اَلْمَرْءُ مَعَ مَنْ أَحَبَّ
Yönetici
Vakti zamanında bir çiftlikte iki erkek kardeş babalarından kalma çiftlikte birlikte çalışıyorlardı. Kardeşlerden biri evliydi ve beş çocuğu vardı. Diğer kardeş ise bekârdı. Her günün sonunda iki erkek kardeş ürünlerini ve kârlarını eşit olarak bölüşürlerdi.
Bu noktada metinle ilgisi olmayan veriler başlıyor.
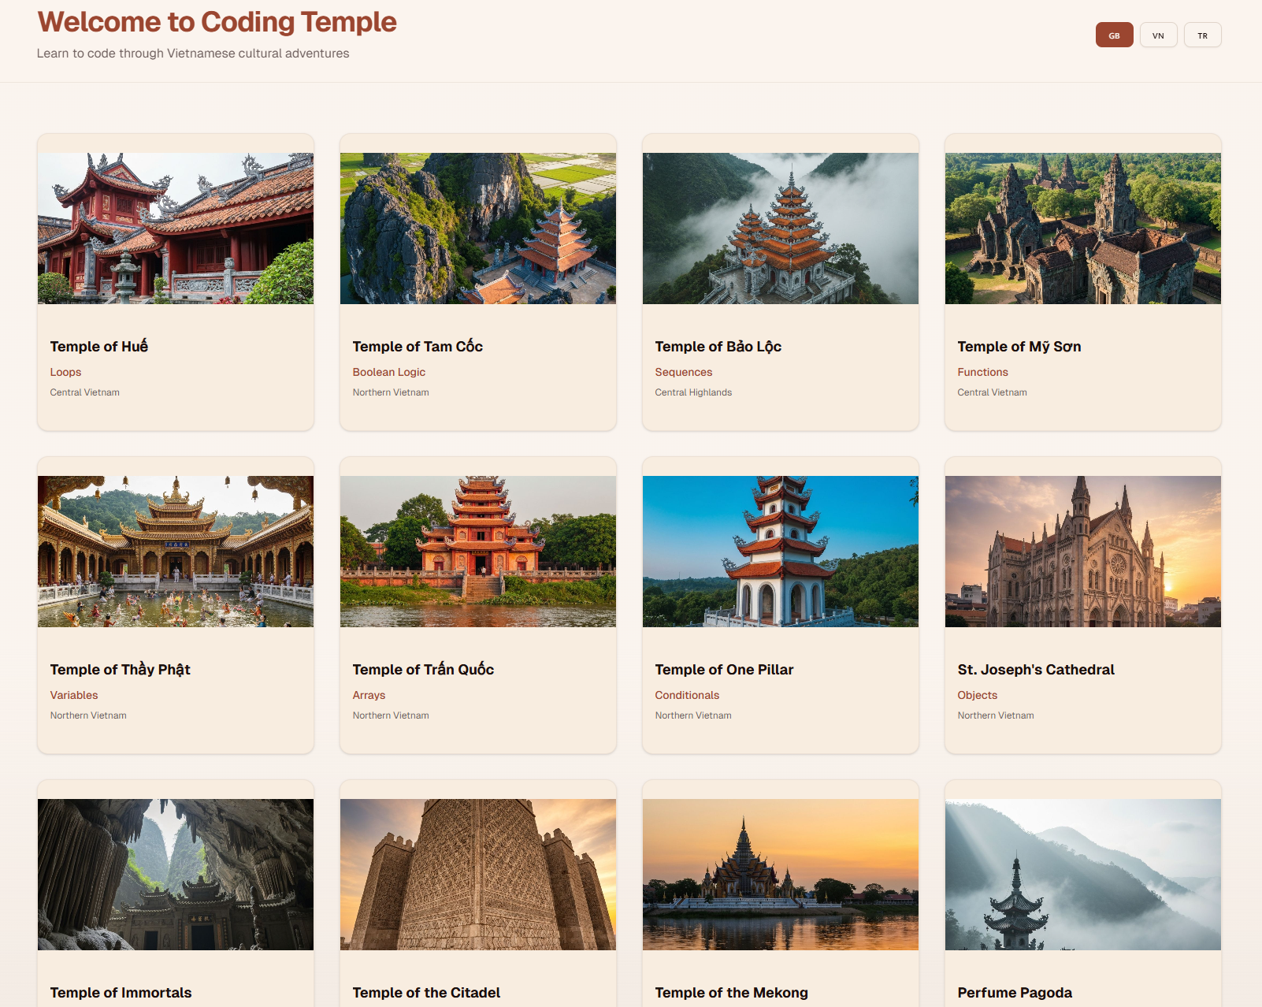Screen dimensions: 1262x1007
Task: Open the misty Temple of Bảo Lộc picture
Action: [x=781, y=229]
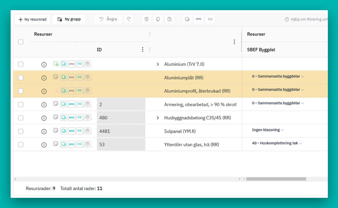The width and height of the screenshot is (338, 208).
Task: Expand the Aluminium (TrV 7.0) group
Action: (x=158, y=65)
Günün birinde bekâr kardeş, kendi kendine düşündü:
-”Ağabeyimle ürünümüzü ve kârımızı eşit olarak bölüşmemiz hiç de adaletli değil. Ben bekarım ve pek fazla ihtiyacım yok. O ise hem yaşça büyük benden, hem de çoluğu, onca çocuğu var evde rızık bekleyen. Yok yok yarından tezi yok, bu işin bir yolu bulunmalı. Ağabeyime hasattan daha fazla pay ayrılmalı. Amma ve lakin ben dersem bunu ona, itiraz eder ve hak yerini bulmamış olur. Öyleyse başka bir yol düşünmek uygundur.”
Kendi kendine böyle düşünen genç, ertesi günden tezi yok, her gece geç bir vakitte, sırtladığı gibi bir çuval tahılı, ağabeyinin ambarına taşımaya başladı.
O böyle düşünür, her gece bir çuval buğdayı bir ambardan diğerine taşırken, evli olan ağabeyi de olup bitenden habersiz hanımıyla dertleşmekteydi.
-“Ürünümüzü ve kârımızı kardeşimle eşit olarak bölüşmemiz hiç de hakça değil hanım. Biz evlenmeyi başardık. Çocuklarımızı yetiştirmekteyiz. O ise bekâr. Bir başına yaşıyor. Daha evlenmesi, bir ocak tüttürmesi ve çoluk çocuk sahibi olması gerekiyor. Hem ben hastalansam, bana bakacak bulunur. Ya onun hali nice olur. Bir yolunu bulmalı hanım, bir yolunu bulup onun hasattan payını arttırmalı. ”
Evli olan ağabeyin de tek alternatifi kaldı. O da her gece evinden çıkıp, bir çuval tahılı gizlice erkek kardeşinin tahıl deposuna götürmeye başladı.
İki kardeş, yıllarca ne olup bittiğini bir türlü anlayamadan, sırtladılar çuvalları. Taşıdılar birbirlerinin ambarlarına. “Bu ne ilginç haldir ki; depodaki tahılın miktarı değişmiyor, ne artıyor ne de eksiliyor” diye düşünüyorlardı.
Derken bir gece, herkesin uykuya daldığı bir vakitte, iki kardeş gizlice birbirlerinin deposuna tahıl taşırken çarpışıverdiler. O anda olan biteni, tahılın neden hiç artmadığını ya da bir türlü eksilmediğini anladılar. Ve bu iki fedakâr kardeş çuvalları yere bırakıp, birbirlerini kucakladılar.

(Hayatın akışında kardeşlik bencilce sadece kendini düşünmek değil; başkalarını da düşünmek ve kardeşçe paylaşmaktır.)



(Jack Canfield ve Mark Victor Hansen, Tavuk Suyuna Çorba, Yüreğinizi Isıtacak Öyküler adlı eserden alıntıdır.)